* Entries shown
· · · · ·

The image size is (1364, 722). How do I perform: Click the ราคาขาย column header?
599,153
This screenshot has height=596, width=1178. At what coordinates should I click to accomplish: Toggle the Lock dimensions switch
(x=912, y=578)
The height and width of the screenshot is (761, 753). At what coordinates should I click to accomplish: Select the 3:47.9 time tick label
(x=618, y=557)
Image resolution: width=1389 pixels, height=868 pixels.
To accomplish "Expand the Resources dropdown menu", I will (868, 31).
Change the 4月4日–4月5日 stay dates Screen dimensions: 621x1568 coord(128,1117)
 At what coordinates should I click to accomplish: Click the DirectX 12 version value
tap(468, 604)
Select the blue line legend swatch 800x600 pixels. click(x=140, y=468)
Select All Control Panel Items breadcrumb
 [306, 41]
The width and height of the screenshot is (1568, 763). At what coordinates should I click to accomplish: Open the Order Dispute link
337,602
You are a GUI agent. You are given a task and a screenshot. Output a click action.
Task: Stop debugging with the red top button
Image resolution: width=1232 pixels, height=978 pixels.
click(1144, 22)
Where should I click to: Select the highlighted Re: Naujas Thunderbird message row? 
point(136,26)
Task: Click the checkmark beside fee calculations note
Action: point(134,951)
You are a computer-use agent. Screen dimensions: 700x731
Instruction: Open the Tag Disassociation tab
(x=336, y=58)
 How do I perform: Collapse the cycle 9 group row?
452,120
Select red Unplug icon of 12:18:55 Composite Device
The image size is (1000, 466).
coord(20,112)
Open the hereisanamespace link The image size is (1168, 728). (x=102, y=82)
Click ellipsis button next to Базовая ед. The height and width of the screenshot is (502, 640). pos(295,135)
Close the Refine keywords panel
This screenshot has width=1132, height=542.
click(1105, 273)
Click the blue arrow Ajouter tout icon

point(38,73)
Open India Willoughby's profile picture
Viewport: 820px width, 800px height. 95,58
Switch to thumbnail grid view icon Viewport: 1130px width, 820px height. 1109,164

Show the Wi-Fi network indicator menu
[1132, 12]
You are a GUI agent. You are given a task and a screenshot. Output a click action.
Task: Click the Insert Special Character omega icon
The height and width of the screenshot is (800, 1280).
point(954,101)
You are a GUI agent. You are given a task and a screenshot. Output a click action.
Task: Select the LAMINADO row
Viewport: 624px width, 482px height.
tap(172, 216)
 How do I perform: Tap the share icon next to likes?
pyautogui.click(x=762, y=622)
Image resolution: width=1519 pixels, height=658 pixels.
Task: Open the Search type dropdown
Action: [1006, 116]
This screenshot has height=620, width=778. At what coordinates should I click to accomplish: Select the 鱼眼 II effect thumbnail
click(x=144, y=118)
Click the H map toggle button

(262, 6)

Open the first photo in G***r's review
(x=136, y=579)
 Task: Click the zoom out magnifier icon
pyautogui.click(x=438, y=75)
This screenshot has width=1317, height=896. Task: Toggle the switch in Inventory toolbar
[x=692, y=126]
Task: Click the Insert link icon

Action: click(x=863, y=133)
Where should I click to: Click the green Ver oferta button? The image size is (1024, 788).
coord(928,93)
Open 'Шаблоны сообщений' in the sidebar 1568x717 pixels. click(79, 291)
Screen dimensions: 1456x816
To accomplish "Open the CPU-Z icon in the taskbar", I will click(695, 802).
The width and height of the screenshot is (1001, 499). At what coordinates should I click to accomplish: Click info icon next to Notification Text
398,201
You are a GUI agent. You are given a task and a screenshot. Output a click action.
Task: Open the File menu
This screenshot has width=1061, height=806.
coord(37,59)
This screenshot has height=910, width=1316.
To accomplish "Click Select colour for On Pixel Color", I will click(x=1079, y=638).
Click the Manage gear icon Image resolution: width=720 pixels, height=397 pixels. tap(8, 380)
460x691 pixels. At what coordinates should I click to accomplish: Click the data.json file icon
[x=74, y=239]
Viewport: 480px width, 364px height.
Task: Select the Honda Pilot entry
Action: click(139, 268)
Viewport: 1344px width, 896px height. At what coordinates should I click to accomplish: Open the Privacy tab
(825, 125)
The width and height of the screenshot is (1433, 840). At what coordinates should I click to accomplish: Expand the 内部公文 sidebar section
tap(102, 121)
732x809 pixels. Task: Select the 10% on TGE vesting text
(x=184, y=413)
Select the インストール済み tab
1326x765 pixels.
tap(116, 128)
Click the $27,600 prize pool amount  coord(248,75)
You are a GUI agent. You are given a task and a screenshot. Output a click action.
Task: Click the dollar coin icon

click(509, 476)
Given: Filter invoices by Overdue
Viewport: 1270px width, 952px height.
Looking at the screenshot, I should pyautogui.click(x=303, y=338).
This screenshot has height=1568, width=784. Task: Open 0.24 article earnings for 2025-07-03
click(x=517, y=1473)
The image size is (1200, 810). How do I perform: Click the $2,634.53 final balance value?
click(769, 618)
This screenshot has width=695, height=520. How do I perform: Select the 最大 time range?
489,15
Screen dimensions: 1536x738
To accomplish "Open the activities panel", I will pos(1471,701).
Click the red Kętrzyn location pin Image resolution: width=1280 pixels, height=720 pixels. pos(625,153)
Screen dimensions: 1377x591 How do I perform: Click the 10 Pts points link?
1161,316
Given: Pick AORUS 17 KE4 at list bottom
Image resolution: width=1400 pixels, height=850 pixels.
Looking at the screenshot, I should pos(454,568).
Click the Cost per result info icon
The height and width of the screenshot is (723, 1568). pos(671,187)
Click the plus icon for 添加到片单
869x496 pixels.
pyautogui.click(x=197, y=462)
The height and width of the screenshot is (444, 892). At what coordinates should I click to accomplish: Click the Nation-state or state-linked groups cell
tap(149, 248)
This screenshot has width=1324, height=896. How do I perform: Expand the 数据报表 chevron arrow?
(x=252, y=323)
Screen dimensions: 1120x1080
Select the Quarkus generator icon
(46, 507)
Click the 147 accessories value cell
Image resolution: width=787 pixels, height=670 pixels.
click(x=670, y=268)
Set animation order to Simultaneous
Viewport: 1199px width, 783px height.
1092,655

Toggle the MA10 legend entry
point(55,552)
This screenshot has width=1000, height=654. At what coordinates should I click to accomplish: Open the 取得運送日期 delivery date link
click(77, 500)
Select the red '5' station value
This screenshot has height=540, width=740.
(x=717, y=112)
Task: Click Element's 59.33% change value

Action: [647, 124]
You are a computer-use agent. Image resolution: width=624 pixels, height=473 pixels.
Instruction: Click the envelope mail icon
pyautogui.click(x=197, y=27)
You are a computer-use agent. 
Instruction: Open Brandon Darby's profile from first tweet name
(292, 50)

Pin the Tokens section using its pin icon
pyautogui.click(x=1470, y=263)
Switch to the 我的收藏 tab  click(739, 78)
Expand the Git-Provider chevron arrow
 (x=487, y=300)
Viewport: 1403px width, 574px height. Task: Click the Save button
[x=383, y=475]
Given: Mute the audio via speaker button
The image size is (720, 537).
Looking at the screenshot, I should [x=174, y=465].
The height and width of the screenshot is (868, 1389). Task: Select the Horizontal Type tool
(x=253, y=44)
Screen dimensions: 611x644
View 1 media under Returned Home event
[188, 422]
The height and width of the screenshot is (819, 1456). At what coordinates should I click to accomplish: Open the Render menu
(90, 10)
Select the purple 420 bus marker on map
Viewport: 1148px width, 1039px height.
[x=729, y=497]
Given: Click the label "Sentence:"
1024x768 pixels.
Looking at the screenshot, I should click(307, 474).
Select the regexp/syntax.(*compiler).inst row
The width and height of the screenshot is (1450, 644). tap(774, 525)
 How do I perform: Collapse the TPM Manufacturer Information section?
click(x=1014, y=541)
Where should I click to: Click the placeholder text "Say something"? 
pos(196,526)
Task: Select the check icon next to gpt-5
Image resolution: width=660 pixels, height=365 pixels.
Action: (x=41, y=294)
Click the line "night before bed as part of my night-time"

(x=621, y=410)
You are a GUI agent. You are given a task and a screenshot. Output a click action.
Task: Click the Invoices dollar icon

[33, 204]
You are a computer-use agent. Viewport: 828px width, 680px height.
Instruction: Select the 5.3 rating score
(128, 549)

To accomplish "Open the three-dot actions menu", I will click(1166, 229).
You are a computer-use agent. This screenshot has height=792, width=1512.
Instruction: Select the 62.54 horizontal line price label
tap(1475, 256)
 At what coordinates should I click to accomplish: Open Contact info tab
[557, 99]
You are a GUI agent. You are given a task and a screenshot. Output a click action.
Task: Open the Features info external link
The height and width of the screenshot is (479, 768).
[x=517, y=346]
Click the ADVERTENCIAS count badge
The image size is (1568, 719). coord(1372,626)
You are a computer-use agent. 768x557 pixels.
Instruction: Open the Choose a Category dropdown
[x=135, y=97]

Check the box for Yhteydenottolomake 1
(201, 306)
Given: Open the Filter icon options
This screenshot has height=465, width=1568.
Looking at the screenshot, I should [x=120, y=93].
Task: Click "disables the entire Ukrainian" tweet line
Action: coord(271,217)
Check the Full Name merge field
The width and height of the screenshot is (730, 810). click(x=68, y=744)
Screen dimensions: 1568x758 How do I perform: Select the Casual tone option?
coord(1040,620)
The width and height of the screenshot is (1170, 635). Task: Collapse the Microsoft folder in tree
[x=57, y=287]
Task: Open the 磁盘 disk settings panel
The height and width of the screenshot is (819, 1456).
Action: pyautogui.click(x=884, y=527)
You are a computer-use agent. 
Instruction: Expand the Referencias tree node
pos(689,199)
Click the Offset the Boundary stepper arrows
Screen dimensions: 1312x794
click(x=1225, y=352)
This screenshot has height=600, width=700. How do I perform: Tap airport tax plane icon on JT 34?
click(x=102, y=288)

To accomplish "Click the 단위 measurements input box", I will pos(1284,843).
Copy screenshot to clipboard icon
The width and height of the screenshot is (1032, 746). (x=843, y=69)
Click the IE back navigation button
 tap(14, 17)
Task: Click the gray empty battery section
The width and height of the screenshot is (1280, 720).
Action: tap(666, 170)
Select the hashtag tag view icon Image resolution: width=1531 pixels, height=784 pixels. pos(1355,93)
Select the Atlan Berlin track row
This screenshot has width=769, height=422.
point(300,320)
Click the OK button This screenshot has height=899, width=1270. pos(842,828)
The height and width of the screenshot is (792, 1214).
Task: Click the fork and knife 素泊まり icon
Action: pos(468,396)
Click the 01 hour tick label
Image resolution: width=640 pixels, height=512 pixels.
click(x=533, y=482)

· · · · ·

Which lines in the listing above contain the word "menu"? Pull out every one of them, counting a match only when the case is the same.

To accomplish "Expand the Resources dropdown menu", I will (868, 31).
Show the Wi-Fi network indicator menu
Task: Open the File menu
The height and width of the screenshot is (819, 1456). At what coordinates should I click to accomplish: Open the Render menu
To accomplish "Open the three-dot actions menu", I will click(1166, 229).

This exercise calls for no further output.